__What is required__
Show every line of the data that contains the string "Uncheck".

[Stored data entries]

......

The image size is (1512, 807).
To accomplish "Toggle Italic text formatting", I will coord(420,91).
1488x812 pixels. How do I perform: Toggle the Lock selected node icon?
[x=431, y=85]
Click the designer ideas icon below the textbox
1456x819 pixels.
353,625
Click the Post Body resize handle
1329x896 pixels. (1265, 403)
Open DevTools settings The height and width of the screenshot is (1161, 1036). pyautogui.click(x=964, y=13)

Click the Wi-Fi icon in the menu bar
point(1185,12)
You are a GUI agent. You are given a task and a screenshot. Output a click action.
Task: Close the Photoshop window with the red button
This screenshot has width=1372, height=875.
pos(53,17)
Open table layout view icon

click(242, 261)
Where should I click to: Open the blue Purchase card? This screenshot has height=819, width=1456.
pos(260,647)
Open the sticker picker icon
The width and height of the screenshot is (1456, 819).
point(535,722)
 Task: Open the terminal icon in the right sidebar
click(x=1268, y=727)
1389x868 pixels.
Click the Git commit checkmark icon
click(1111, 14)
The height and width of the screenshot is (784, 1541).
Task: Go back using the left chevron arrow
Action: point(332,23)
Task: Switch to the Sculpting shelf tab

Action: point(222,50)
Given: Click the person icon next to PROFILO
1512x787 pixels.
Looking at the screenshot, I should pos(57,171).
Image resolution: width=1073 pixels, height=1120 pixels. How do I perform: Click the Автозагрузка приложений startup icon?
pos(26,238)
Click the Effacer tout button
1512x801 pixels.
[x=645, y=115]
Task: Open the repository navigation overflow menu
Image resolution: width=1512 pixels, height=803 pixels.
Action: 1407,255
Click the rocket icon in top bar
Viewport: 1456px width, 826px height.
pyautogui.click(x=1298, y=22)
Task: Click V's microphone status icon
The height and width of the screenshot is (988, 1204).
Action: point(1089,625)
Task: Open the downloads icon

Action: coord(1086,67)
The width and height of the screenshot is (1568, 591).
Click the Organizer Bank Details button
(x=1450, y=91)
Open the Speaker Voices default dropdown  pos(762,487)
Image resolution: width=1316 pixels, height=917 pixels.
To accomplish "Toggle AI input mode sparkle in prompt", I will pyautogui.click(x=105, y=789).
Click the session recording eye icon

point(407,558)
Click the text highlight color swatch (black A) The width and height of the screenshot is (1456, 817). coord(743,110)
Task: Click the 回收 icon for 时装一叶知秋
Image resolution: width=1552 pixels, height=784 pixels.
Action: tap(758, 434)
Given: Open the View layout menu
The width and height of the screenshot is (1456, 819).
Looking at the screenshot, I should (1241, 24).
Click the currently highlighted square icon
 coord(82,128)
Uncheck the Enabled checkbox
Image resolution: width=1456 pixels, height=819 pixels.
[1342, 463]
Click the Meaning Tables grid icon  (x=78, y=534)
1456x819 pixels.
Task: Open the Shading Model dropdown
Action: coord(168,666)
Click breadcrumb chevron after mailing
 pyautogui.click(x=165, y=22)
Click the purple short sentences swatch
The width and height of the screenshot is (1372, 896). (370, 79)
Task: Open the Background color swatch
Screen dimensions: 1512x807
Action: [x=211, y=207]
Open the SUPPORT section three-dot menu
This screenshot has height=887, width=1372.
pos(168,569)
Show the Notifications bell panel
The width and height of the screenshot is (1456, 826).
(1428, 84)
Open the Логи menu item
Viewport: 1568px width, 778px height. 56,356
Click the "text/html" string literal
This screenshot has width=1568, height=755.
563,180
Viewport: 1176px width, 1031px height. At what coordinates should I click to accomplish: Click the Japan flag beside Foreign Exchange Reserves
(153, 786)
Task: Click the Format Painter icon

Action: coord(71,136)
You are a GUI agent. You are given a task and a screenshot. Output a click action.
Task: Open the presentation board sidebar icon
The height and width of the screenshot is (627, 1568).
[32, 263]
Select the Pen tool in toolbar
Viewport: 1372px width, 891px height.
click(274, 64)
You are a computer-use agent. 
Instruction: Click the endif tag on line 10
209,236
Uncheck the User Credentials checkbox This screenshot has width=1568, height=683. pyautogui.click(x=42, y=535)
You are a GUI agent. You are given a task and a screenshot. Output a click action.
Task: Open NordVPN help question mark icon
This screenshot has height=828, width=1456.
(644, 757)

......

__Completed task__
Uncheck the Enabled checkbox
Uncheck the User Credentials checkbox This screenshot has width=1568, height=683. pyautogui.click(x=42, y=535)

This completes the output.